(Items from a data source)
##########

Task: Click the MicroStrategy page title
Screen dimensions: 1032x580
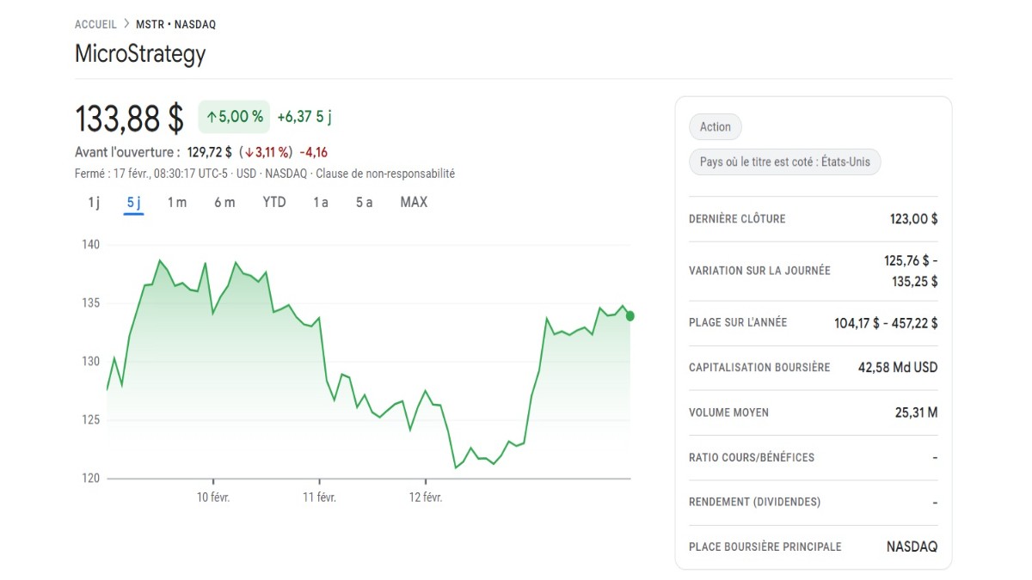Action: click(x=140, y=53)
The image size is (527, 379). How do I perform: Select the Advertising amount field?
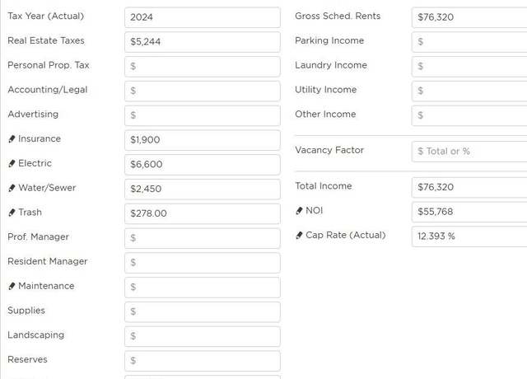203,115
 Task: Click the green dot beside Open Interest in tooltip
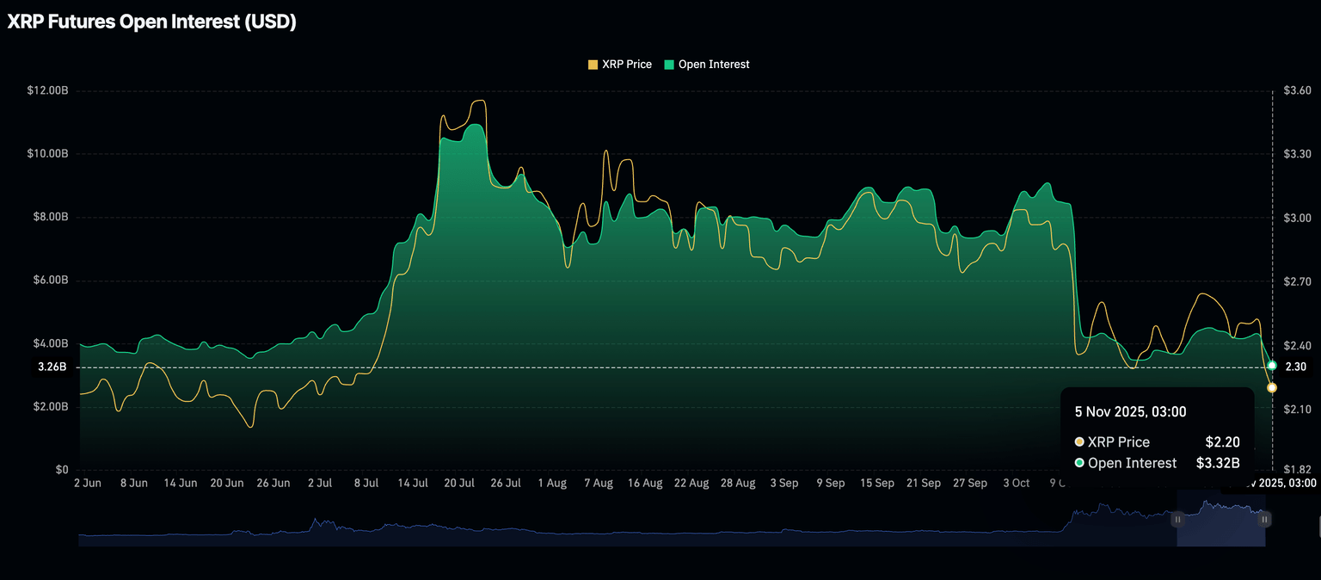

##########

Description of the task: Could you output all the entries above exactly as written, leaving out the pictures?

Task response:
Task: Click the MicroStrategy page title
Screen dimensions: 1032x580
Action: click(x=140, y=53)
The image size is (527, 379). How do I perform: Select the Advertising amount field?
203,115
 Task: Click the green dot beside Open Interest in tooltip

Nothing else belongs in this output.